From your photo, it looks like the right side corner along the length of the stone is high. rounding it will prevent your sharpening efforts from being focused on that part of the stone and allow it to be istributed over a larger area.


----------



## JDA_NC (Jan 21, 2014)

Nothing out of the ordinary with that picture

The Rika, more than any of my other stones, tends to get clogged/loaded. Yours looks normal for a few minutes of use, I wouldn't worry about it. But after heavier use you may notice that it starts to feel scratchy. I'm OCD about mine and flatten/clean between every knife with a diamond plate. I don't even like to flatten my other stones, just wear 'em out with normal use, but the Rika feels much better when it's clean. My two cents. I also find the longer it is in water, the better.


----------



## ChuckTheButcher (Jan 21, 2014)

Agreed the rika feels buttery smooth when clean but I find I have to flatten it beyween every use. Not so much to flatten but to take clogged swarf out of it. I've started perma-soaking mine and have noticed improvement.


----------



## EdipisReks (Jan 21, 2014)

eighteesix said:


> started with the Suehiro Rika 5k on the Hiro AS out of the box. the stone looks like this after just a couple minutes. am i doing something wrong? most of it wouldnt wash off. never seen that before.
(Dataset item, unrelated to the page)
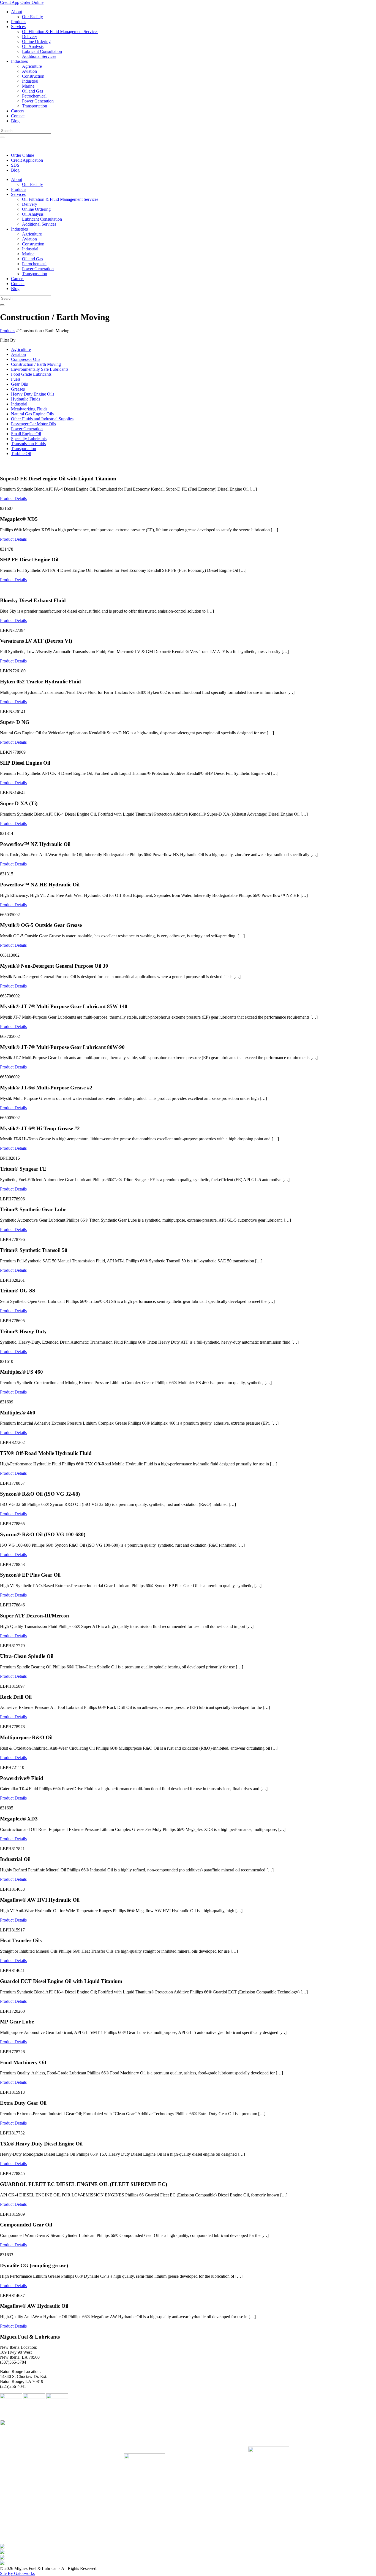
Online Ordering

That looks like residue from cladding, for me. No big deal.


----------



## seward (Jan 21, 2014)

I've found that the longer Rikas soak, the better they work. Flatten it, chamfer the edges, soak it overnight, and you might be pleasantly surprised. You'll probably still get some of those black streaks, but it will feel great and work great.


----------



## greasedbullet (Jan 21, 2014)

I just hold it under running water and scrub it with my fingers or a paper towel and most of the clogging comes off. At least it does for me.


----------



## Keith Sinclair (Jan 22, 2014)

Beveling the edges helps keeping them from chipping + you never want high edges on a stone.Also get a small spray bottle to mist the stone while sharpening,works well to loosen mud.
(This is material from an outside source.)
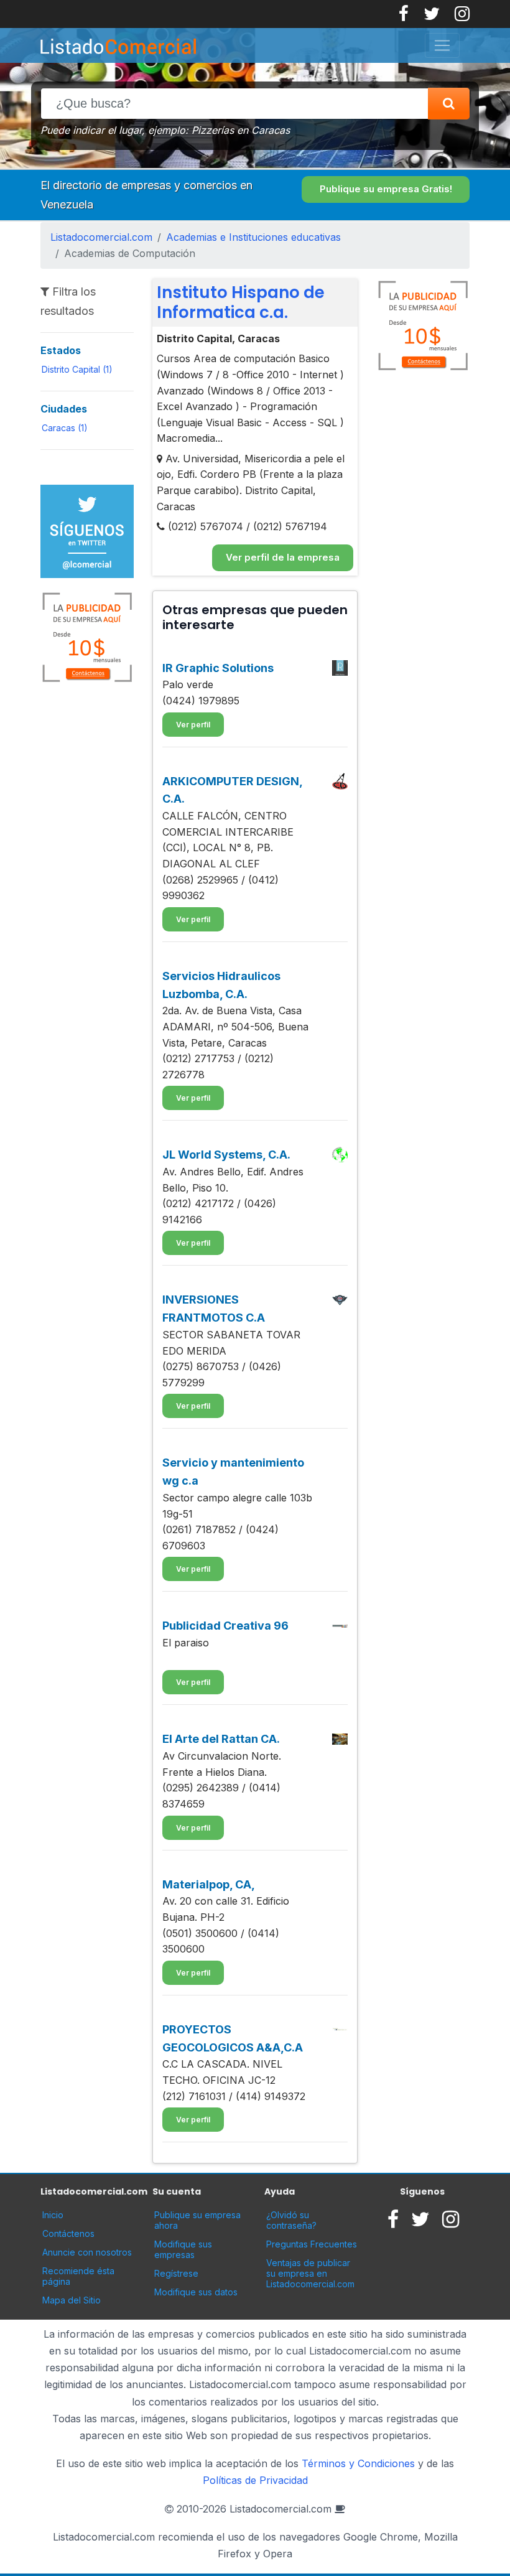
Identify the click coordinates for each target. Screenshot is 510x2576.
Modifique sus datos (196, 2292)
Sounds like you have some good stones & quality knife too.


----------



## eighteesix (Jan 22, 2014)

keithsaltydog said:


> Sounds like you have some good stones & quality knife too.



ha i hope so! thanks. gonna go at it again tonight putting some new techniques to use.


----------



## El Pescador (Jan 22, 2014)

Listen to the sound the stone makes when you are sharpening. I feel it when it starts to get clogged and swear it sounds different (less gritty?).


----------



## ThEoRy (Jan 22, 2014)

El Pescador said:


> Listen to the sound the stone makes when you are sharpening. I feel it when it starts to get clogged and swear it sounds different (less gritty?).



Yup. Sounds totally different. Same goes for the Bester 1200 among other stones too.


----------